Валентина Петровна ахнула, узнав, что мы в Ташкенте пробудем не больше трех недель.
– Но мы увидимся? Ты зайдешь?
– Конечно!
Мы сразу же договорились о встрече. Время приходилось распределять четко. Ведь хотелось повидать родственников и друзей, побывать в тех уголках Ташкента, о которых я с такой болью вспоминал, съездить с мамой в Самарканд на могилы ее родителей. Три недели были не то чтобы заполнены – забиты.
Воскресный день. Мы с Яковом Гавриловичем едем по Ташкенту. Цель поездки – Короткий Проезд. Мой родной переулок. Дом моего детства. Двор, где я вырос. Где поднимает ветви к небу моя урючина…
Ильяевы жили в центре, езды нам было всего минут десять, но с каждой минутой я чувствовал все большее напряжение, беспокойство, уж и не знаю, что еще. Очевидно, все вместе это и называется волнением.
Промелькнул небольшой парк. Чем-то он удивил меня, что-то вокруг него было и знакомым, и странным…
– Яков Гаврилович, а где же Туркменский? – воскликнул я, поняв, наконец, чего здесь не хватает. – Где же базар? Ведь я хорошо помню – он был здесь!
– Был, да не стало, – вздохнул Яков. – Отремонтировали его, открыли заново – а потом пришлось закрыть… Подорожал очень товар после ремонта базара – и народ не пошел сюда… Недаром говорят люди, что базар нельзя перестраивать!
Парк давно остался позади, а я все еще вздыхал и поматывал головой, отгоняя от себя воспоминания, зримые, как галлюцинации: прохладные ряды, яркие груды овощей и фруктов, острые запахи, веселый гул, звонкие выкрики глашатаев-продавцов… Странное и горестное чувство: будто потерял друга.
Между тем мы уже почти доехали. Вот и улица Германа Лопатина, все такая же широкая и тихая, все тот же магазинчик на углу… Поворот налево – и мы на Коротком Проезде… И он такой же, слава богу… Но нет, не совсем. Вот тут, на углу, стояли мусорные ведра, над ними черными жужжащими тучами кружились мухи… Я слышу, слышу их жужжанье! Неужели оно только чудится мне? Да, чудится… Нет здесь никаких мух, как нет и ведер. Ну и ладно, это, наверно, к лучшему. Как и то, что переулочек наш заасфальтировали. Жаль только зеленой травки, которая пробивалась возле стен.
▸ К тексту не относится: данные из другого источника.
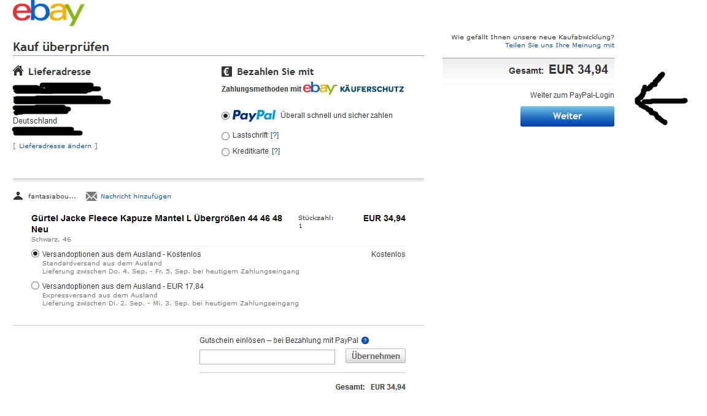Screen dimensions: 707x416
Task: Focus the Gutschein code input field
Action: coord(267,356)
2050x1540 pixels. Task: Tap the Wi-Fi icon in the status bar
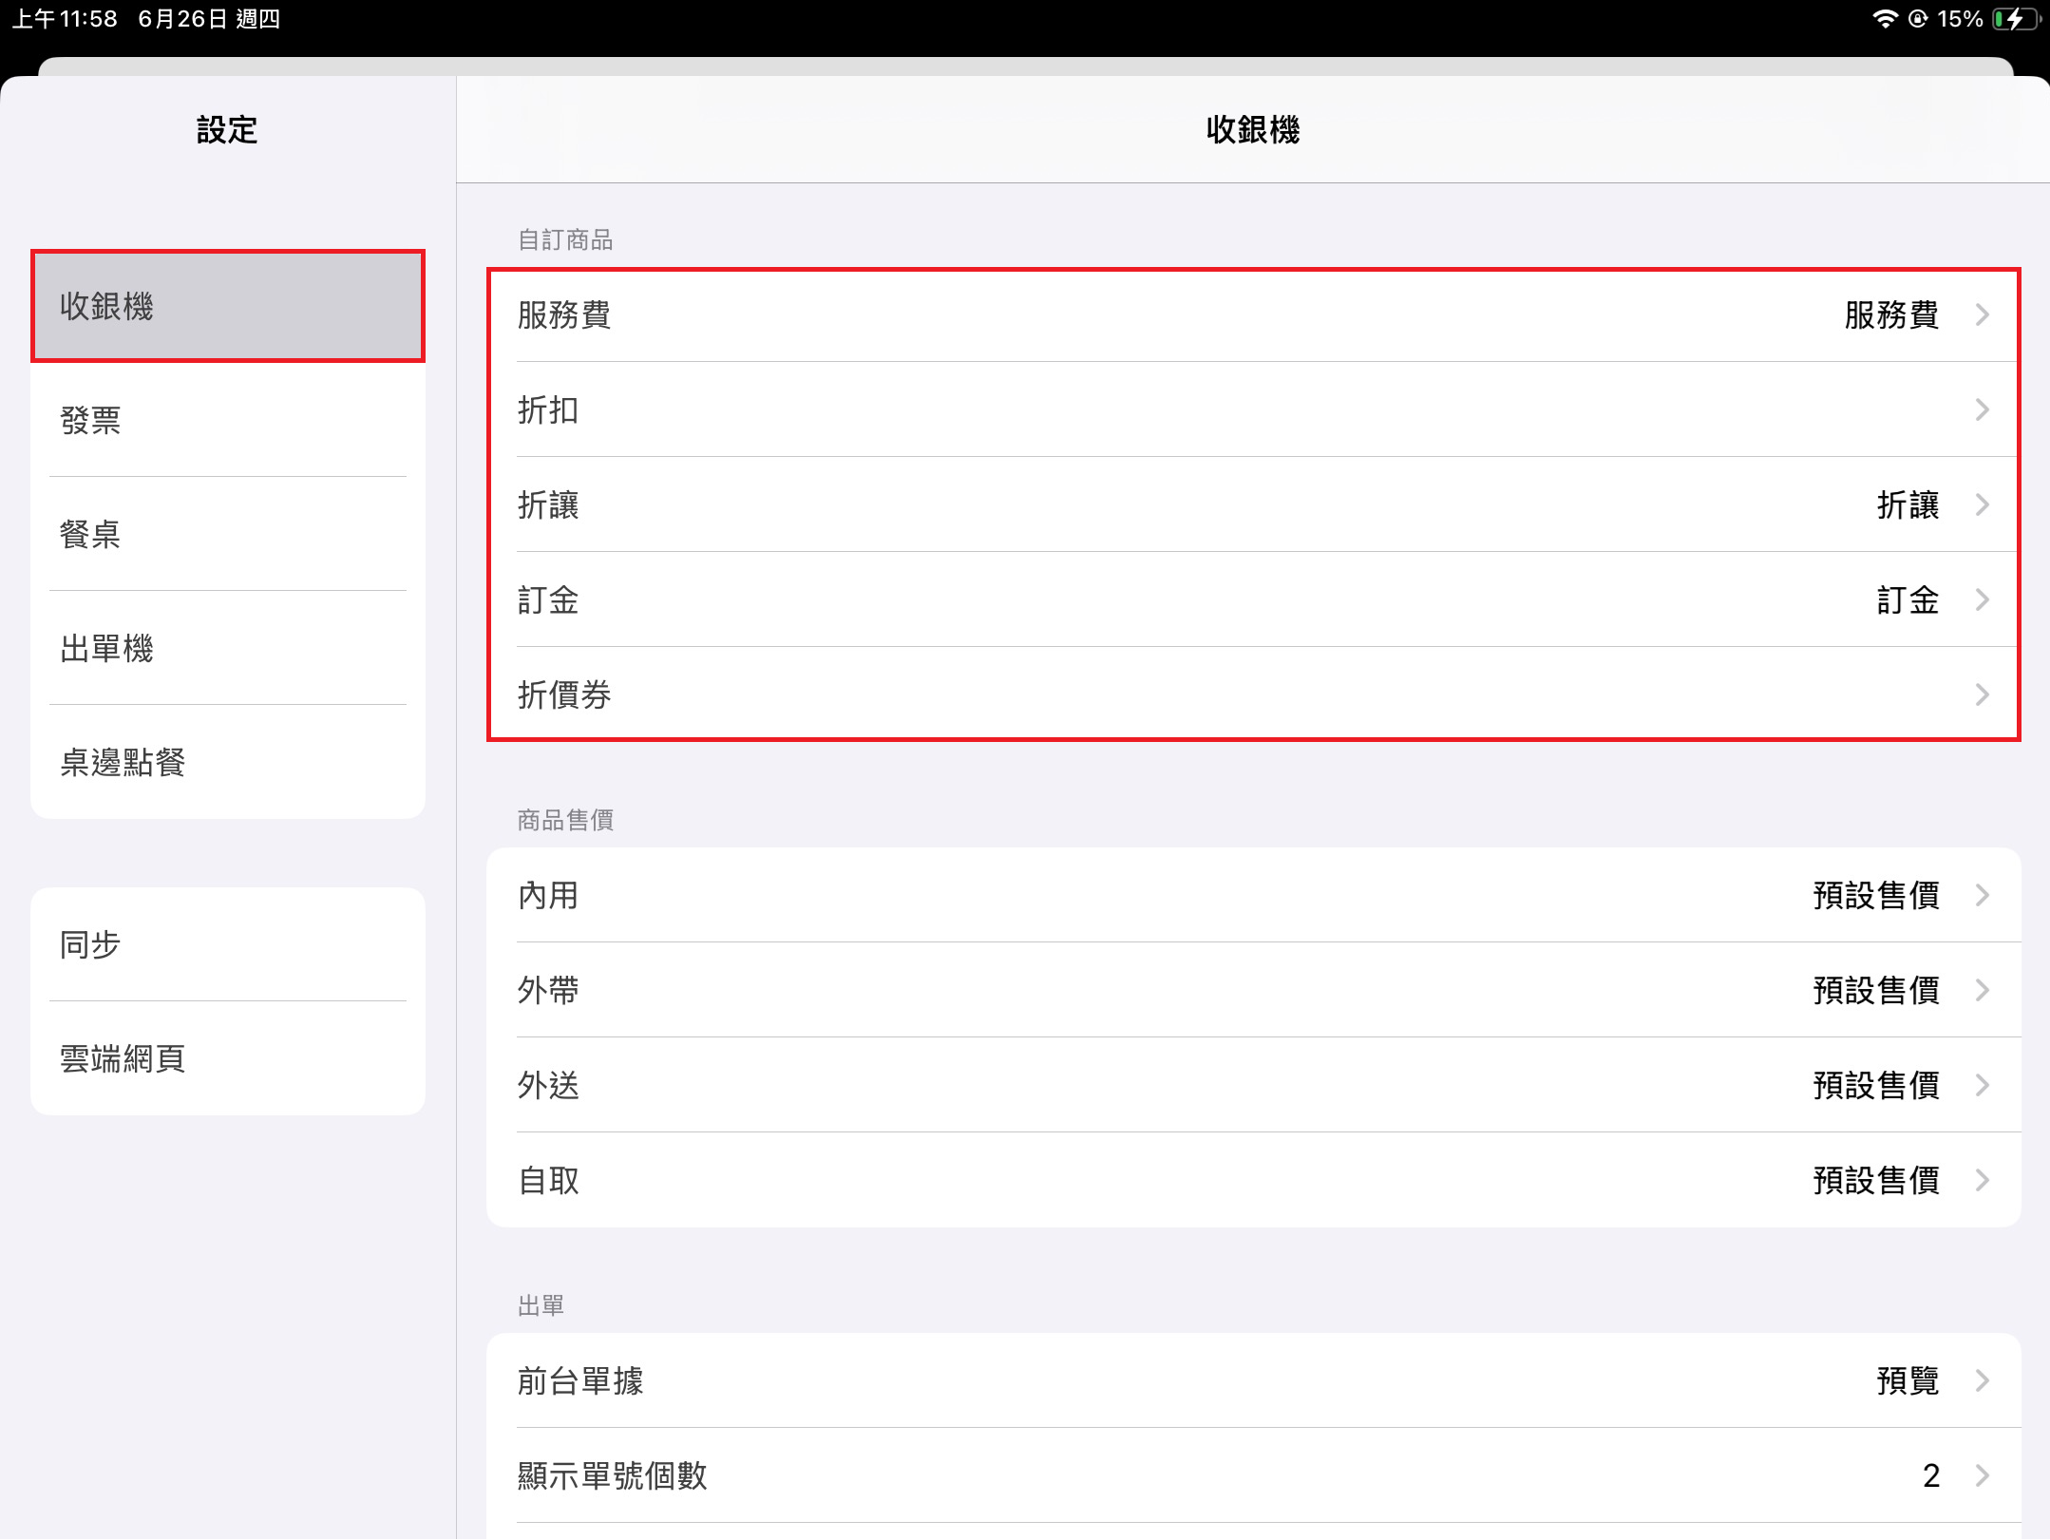(x=1884, y=19)
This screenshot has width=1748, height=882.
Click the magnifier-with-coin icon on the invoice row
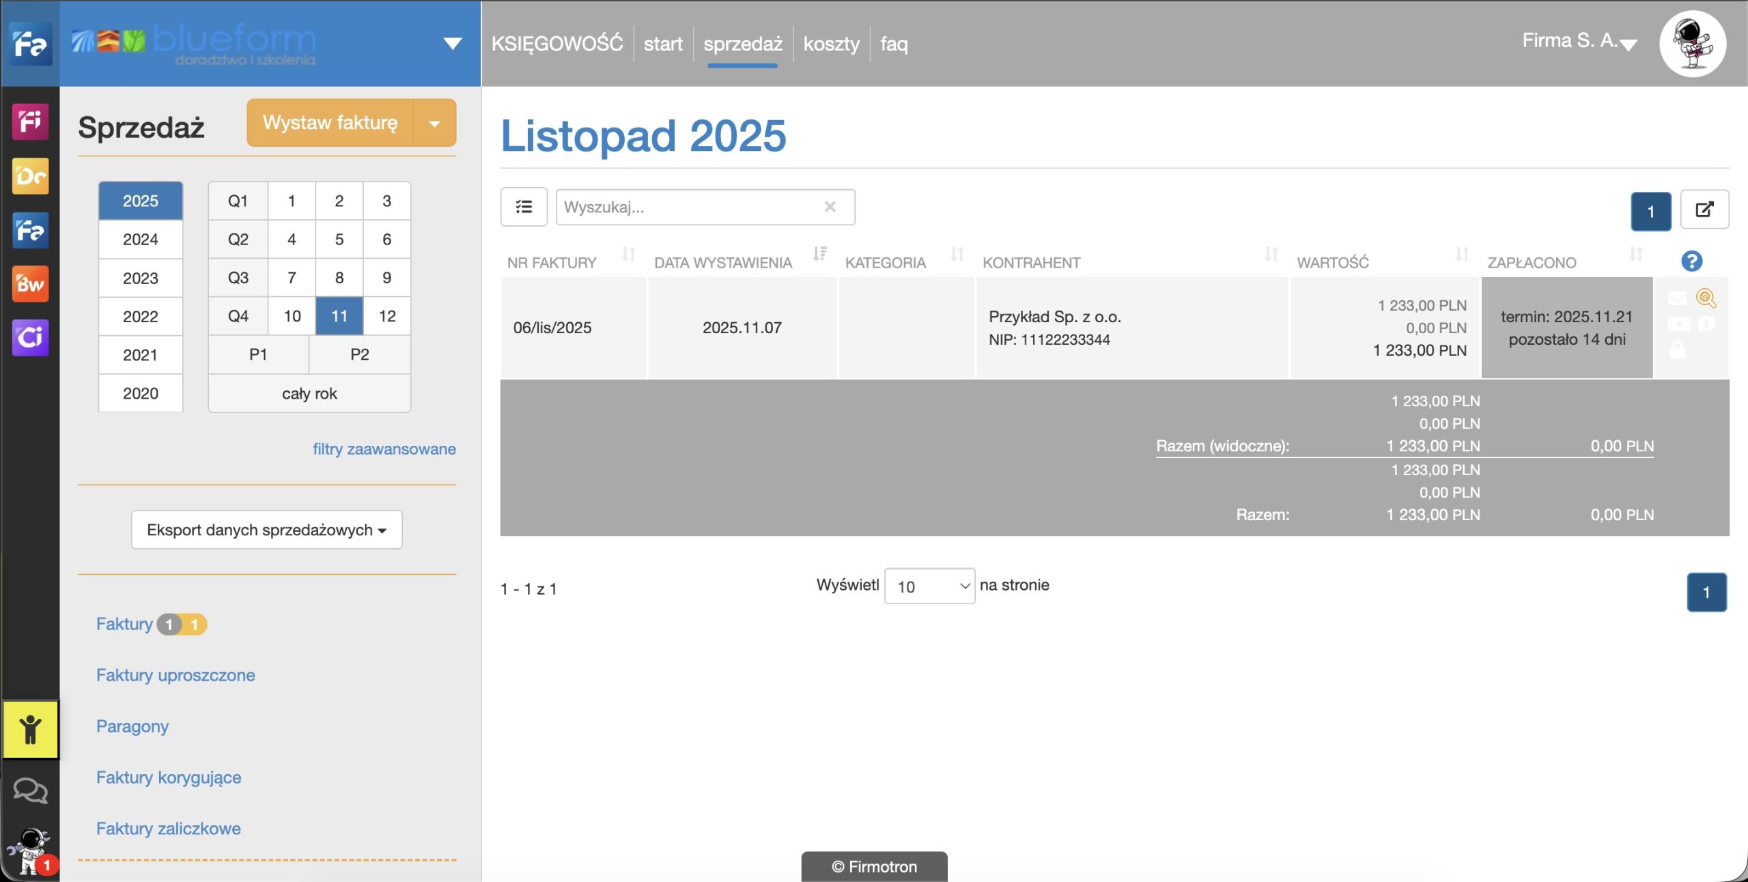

И одуванчики – сначала желтенькие, потом – пушистые, седые. И мураши всякие там сновали. Нет их теперь, пусто. Даже стены построек, образовывающие переулок, стали другими. Были глиняными, из них торчали соломинки. А стали – гладкими, отполированными… Жаль, хорошо бы подергать соломинки…
Сделать все эти усовершенствования мог только один человек: новый хозяин нашего дома. Ведь в переулок выходили единственные ворота – наши… То есть его… Никак мне к этому не привыкнуть.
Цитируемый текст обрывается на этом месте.